Leave out the extremes, your next set of statements will give you a clue to my thinking.
I have a hard time putting people in two categories (yes, I get the male/female reference). We are creatures that are all built a little differently. The "art" in learning and especially teaching a MA technique is divining these inherent differences in people and showing them how to make the standard model of the move work for them.
My philosophy is that the standard model, traditional karate which by my definition includes TKD, TSD, works broadly for everyone, all of us. As a general rule, those tinkering with the model or creating "new" systems aren't adding or creating anything which hasn't been done over the history of traditional karate, and then traditional martial arts going back to China or other eastern areas.
It is not an obvious thing most of the time. Maybe after hours and hours, usually years and years of doing it.
And here is the divide between me and others. When I really started training traditional martial arts (adult), I came into them with the express goal of unraveling and understanding the principles underlying them, behind the skills & effects.
I was fortunate and lucked out in that my first TMA instructor was an intelligent person. He had more or less taken the same approach in your last quote block, himself, and myself. He didn't explain in a lot of descriptive detail like I do, however, he was very precise in both the design of the curriculum and in his instruction.
Although his original TMA was TKD, with the school's curriculum and training regimen along with very precise instruction (not hand holding), I very soon came to realize how for starter's TKD and the Japanese karates all had the same underlying basis, all had common principles.
I absorbed the excellent curriculum and progressed very rapidly. So much so that in months, I defeated two of the three assistant instructors in sparring. That was no-contact sparring. In that short time period though I was in shape physically, I hadn't really developed any karate power, the whole body strength and then beyond.
I never sparred the head instructor because one, my training roughly paralleled the manner in which he trained... he really didn't spar much. We had come to the same conclusion that training the curriculum to it's principles develops the true & high level abilities and skills. We never sparred because we both understood it to be a waste of time. I will never catch up to him in ability for a host of reasons. For practical purposes, I knew I would lose.
We had another student there at the time I joined. He was Mr. Boxer, fighter, what have you. He used to constantly challenge the head instructor. It was truly a silly display of ineptitude on the challenger's part.
SO the divergence between me ,myself, and all those who want to improve TMA or traditional karate with some add ones, significant modifications, extensive cross training; PLUS, want to include a goodly measure of spirited sparring with actively resisting, physically forceful non-compliant opponents -- my approach was to focus internally, practicing the curriculum of kihon, kata, kumite as tradition called for. With sparring supplemental. Sparring for testing.
Now these two of three assistant instructor which I defeated within months of (concentrated) training, of course full contact would have been a different story. Their strength base was above to considerably above mine.
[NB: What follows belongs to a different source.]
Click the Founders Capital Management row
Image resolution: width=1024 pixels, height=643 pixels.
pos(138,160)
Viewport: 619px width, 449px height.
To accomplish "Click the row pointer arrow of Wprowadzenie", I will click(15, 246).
My goal was to re-devote my energies into the curriculum in order to close the base strength gap.
And that's what I did and that's what I've always done. And that is the reason I've defeated every karate instructor I've ever fought. Part reason being they weren't as good as they thought by training the way I read so many here. And probably some more emphasis on the active sparring and resistance testing would have helped them... as so many here propose. But not enough to make up for where I went.
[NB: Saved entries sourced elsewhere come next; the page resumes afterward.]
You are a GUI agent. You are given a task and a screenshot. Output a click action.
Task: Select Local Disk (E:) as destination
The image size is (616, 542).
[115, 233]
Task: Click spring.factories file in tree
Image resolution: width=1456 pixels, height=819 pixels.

I don't go around challenging karate instructors either. I don't challenge superior skill. That's dumb. It's a waste of time & training effort when (if) you realize the curriculum provides the answers to defeating strong opponents, not fighting them. This IMO, is the traditional karate model in its pure form.
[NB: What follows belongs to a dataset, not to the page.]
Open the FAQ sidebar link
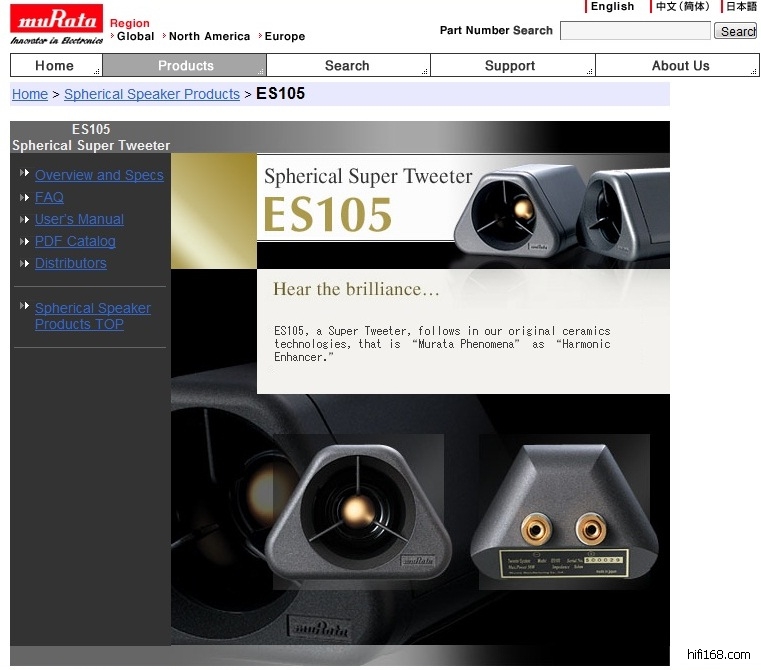49,197
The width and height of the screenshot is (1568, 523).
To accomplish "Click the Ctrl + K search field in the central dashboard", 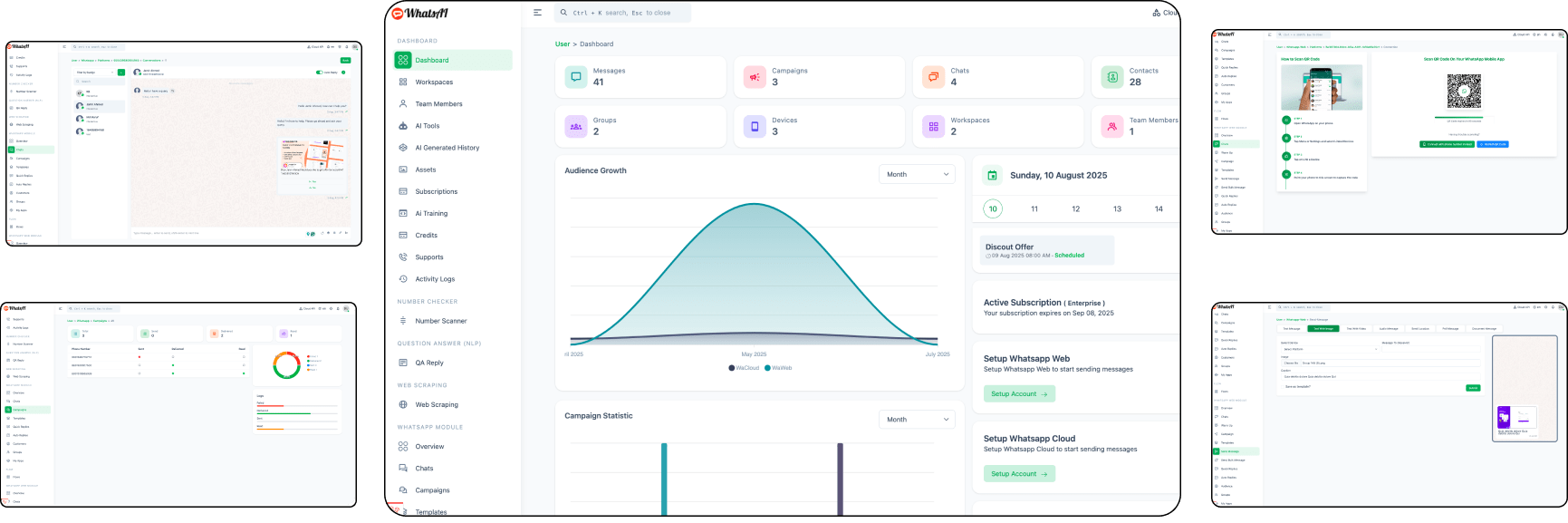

BOTTOM LINE: My philosophy is that its' the curriculum laid out by the masters which provides the answers to martial success. The base for that. The weakness in TMA practitioner, is their weakness in not truly understanding what the TMA model is.
So they try to make up for that by doing a lot of sparring. Making "improvements."
Is learning the traditional karate model as you put it difficult? YES. Is understanding it problematic? SURE. Is it easy to get sidetracked by other styles or trying to make the model be what you want or think it should be? MOST definitely. the masters weren't gods or all knowing. But they did their homework. They knew, basically, what constituted a successful model. It's the rest of us who must live up them, the standards they set. That's the challenge of TMA.
Based on that conclusion, then the premise for why TMA is under-represented and not so successful in the commercial MMA forum is (1) TMA is harder to master to a solid working level (incorporating the lengthy time investment you speak of), (2) one has to realize how to best approach it, in order to tap it's true power. This is a minority.